With its swept-wing design and narrowed front end, there’s no mistaking the DeltaWing for anything else on the track. Now the company has unveiled a newly rendered DeltaWing concept, that it hopes will take the radical design and turn it into a high efficiency, road-going passenger car for four.
The proposed passenger version won’t have the original DeltaWing track racer's performance capabilities, but it will retain most of the car's uncommon DNA.
Unfortunately, when the designers decided to puff out the back to make room for additional passengers, they removed almost all evidence of the "fighter jet meets 80s era Batmobile" appeal from the design. The concept as it sits now resembles more of a bloated trike with a disproportionate passenger dome and 1950s-era vacuum cleaner for a nose, than it does a next-generation performance vehicle.
To be fair, though, the winged wonder isn’t just some esoteric design folly, the vehicle actually derives its unconventional shape from DeltaWing’s four core principles: weight reduction, powertrain efficiency, energy optimization, and improved aerodynamics.
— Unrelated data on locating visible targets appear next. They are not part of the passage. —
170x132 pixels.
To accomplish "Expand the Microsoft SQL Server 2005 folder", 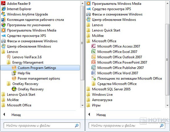I will pyautogui.click(x=108, y=89).
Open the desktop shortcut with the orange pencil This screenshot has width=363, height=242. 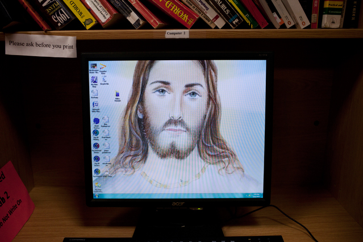click(103, 66)
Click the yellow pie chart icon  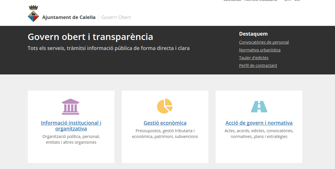click(x=165, y=106)
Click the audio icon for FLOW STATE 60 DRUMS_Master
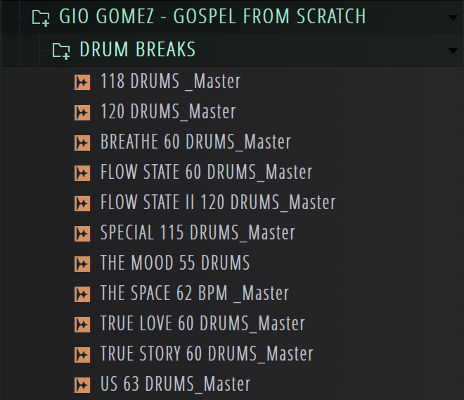This screenshot has width=464, height=400. point(82,173)
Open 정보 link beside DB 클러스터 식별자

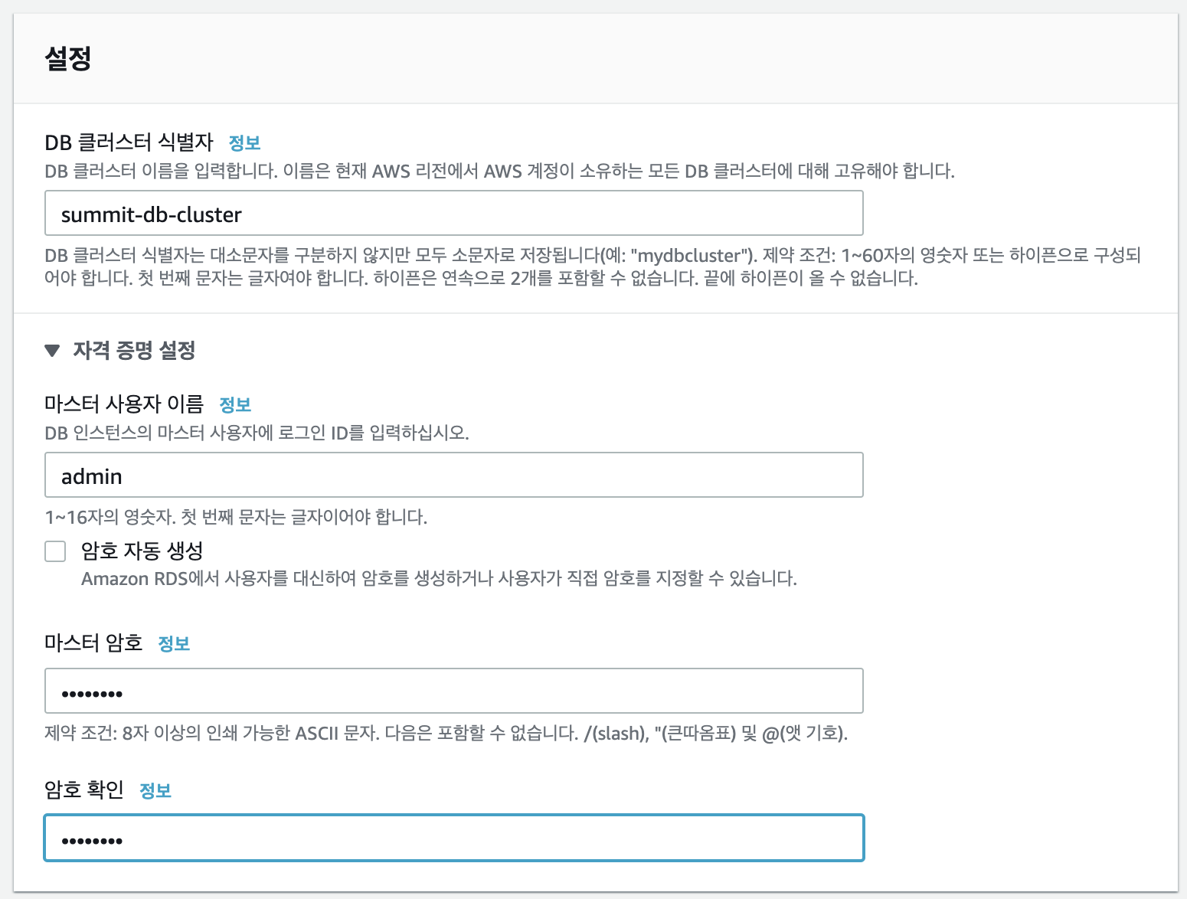coord(244,142)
Hardly an original business statement, but such a design is claimed to result in a car that’s 35 percent lighter than a comparable, requires 35 percent less horsepower to achieve similar performance statistics and consumes 35 percent less fuel. According to DeltaWing, these reductions and improvements are thanks to a combination of light-weight steel, aluminum, advanced composites and an overall lower massed vehicle.
The company has yet to confirm power-to-weight ratio, but says that performance figures for the passenger concept should be respectable. Nowhere near the performance of the all-electric DeltaWing ZEOD RC, of course, but by running a small 110 hp (97 kW),four cylinder engine, the street version will be capable of reaching a top speed of 130 mph (209 km/h), hitting 0-60 mph (100 km/h) in around 6 seconds, all the while delivering mileage to the tune of 70 mpg (4.0 L/100 km). The ultimate goal of DeltaWing and its partners is to meet the Corporate Average Fuel Economy (CAFE) standards of 54.5 mpg (5.2 L/100 km) by the model year 2025.
However, the street-going DeltaWing is still just a concept so we’ll have to wait to see how things shake out on future versions – should the concept ever jump off the computer screen. The company is currently seeking OEM partners to assist in bringing the concept to market.
Source: DeltaWing Racing
Update June 2, 2014: Following the publication of this story we were contacted by Gary Fong, the Director of Communications at DeltaWing Technologies, who was keen to point out that apart from a period of approximately eight months in 2012, Nissan is not involved with the DeltaWing race car project. Rather, the lawyers have become involved in a dispute between the two companies relating to Nissan's ZEOD, which Fong and DeltaWing claims was created with misappropriated intellectual property and trade secrets.
We've updated the image gallery with images of the DeltaWing provided by the company, retaining an image of the ZEOD for comparison. Fong also pointed out that the renderings of the passenger concept is just that; a concept, with the design far from set in stone. The company is looking to license its technology and work with an OEM to develop production-ready prototypes, with any styling the province of the auto manufacturer.